IE 11 is not supported. For an optimal experience visit our site on another browser.

SpaceX Sizes Up the Risks for Falcon 9 Rocket Landing Redo

There's a 90 percent chance of good weather for the launch of the Deep Space Climate Observatory — and a 50 percent chance of a good rocket landing.
Get more newsLiveon

The chances of acceptable weather for Sunday's sunset launch of the Deep Space Climate Observatory, or DSCOVR, are more than 90 percent — but SpaceX says the chances of pulling off an unprecedented at-sea landing of the Falcon 9 rocket's first stage, minutes after the launch, are just 50-50.

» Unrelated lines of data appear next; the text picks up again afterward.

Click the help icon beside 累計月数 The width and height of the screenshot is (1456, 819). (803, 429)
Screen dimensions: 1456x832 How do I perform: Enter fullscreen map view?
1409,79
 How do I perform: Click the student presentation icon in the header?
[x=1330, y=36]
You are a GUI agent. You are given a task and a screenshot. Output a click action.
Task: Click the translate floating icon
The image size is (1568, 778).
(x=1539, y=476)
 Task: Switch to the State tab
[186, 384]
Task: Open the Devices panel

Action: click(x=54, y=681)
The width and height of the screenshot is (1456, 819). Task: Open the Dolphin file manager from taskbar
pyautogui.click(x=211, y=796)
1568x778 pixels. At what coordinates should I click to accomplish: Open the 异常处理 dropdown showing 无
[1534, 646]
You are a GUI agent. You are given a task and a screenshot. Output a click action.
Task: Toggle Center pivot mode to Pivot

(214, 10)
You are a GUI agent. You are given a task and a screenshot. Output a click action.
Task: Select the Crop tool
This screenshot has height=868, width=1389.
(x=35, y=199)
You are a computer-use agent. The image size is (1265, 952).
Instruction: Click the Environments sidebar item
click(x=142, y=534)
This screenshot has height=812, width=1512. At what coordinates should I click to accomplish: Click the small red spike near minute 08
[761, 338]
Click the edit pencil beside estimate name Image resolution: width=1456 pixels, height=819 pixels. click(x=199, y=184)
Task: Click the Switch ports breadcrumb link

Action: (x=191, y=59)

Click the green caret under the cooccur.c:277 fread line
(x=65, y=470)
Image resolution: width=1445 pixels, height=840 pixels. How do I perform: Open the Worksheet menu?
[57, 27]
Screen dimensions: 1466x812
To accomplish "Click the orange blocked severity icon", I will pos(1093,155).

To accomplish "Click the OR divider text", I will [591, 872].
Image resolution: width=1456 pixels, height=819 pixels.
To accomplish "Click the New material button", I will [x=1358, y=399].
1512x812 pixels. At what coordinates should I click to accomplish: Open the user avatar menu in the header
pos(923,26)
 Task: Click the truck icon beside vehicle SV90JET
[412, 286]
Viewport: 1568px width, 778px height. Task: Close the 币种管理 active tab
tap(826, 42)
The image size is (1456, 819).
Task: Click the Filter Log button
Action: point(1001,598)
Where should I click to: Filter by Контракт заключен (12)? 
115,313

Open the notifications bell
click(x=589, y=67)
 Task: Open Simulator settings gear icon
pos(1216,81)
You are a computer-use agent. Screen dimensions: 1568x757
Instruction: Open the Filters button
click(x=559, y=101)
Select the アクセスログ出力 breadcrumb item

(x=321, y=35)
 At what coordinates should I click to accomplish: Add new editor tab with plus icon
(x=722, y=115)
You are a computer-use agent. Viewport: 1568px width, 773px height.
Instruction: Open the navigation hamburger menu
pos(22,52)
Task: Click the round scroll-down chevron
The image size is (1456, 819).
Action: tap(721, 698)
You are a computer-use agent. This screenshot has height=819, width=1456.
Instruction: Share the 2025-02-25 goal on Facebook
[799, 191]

DSCOVR — a $340 million mission supported by NASA, the National Oceanic and Atmospheric Administration and the U.S. Air Force — is designed to monitor solar storms and provide full-disk Earth imagery from a gravitational balance point a million miles away. The satellite, originally known as Triana or GoreSat, is due to go up from Cape Canaveral Air Force Station in Florida at 6:10 p.m. ET Sunday after languishing in storage since the Clinton administration.

Launch coverage will be streamed online by NASA and SpaceX.

The most interesting part of the launch is expected to take place after the Falcon 9's second stage and the satellite leave the first stage behind. The 14-story-tall first stage is programmed to flip 180 degrees, relight its rocket engines at an altitude of 80 miles (130 kilometers) and slow itself down from supersonic speeds to land on the deck of a drone ship in the Atlantic Ocean. SpaceX tried the maneuver during a Falcon 9 launch last month, but it didn't quite work. The hydraulic fluid for a fin stabilization system ran out just before the landing, and the rocket stage crashed and burned.

Before that attempt, SpaceX founder Elon Musk estimated the odds of success at no more than 50 percent. For this attempt, SpaceX has supplied the rocket with lots more hydraulic fluid. However, the flight trajectory is more challenging. "The speed of the stage coming in to the entry is actually higher. ... I believe the dynamic pressure is twice what it was before," Hans Koenigsmann, SpaceX's vice president of mission assurance, told reporters at NASA's Kennedy Space Center in Florida on Saturday.

So how likely is it that the maneuver will succeed? "I think I want to stick with 50 percent, after careful deliberation," Koenigsmann said, only half-seriously.

If the landing maneuver becomes routine, that would represent a huge step toward rocket reusability and lower-cost access to outer space. Musk has said the economics could eventually make trips to Mars affordable.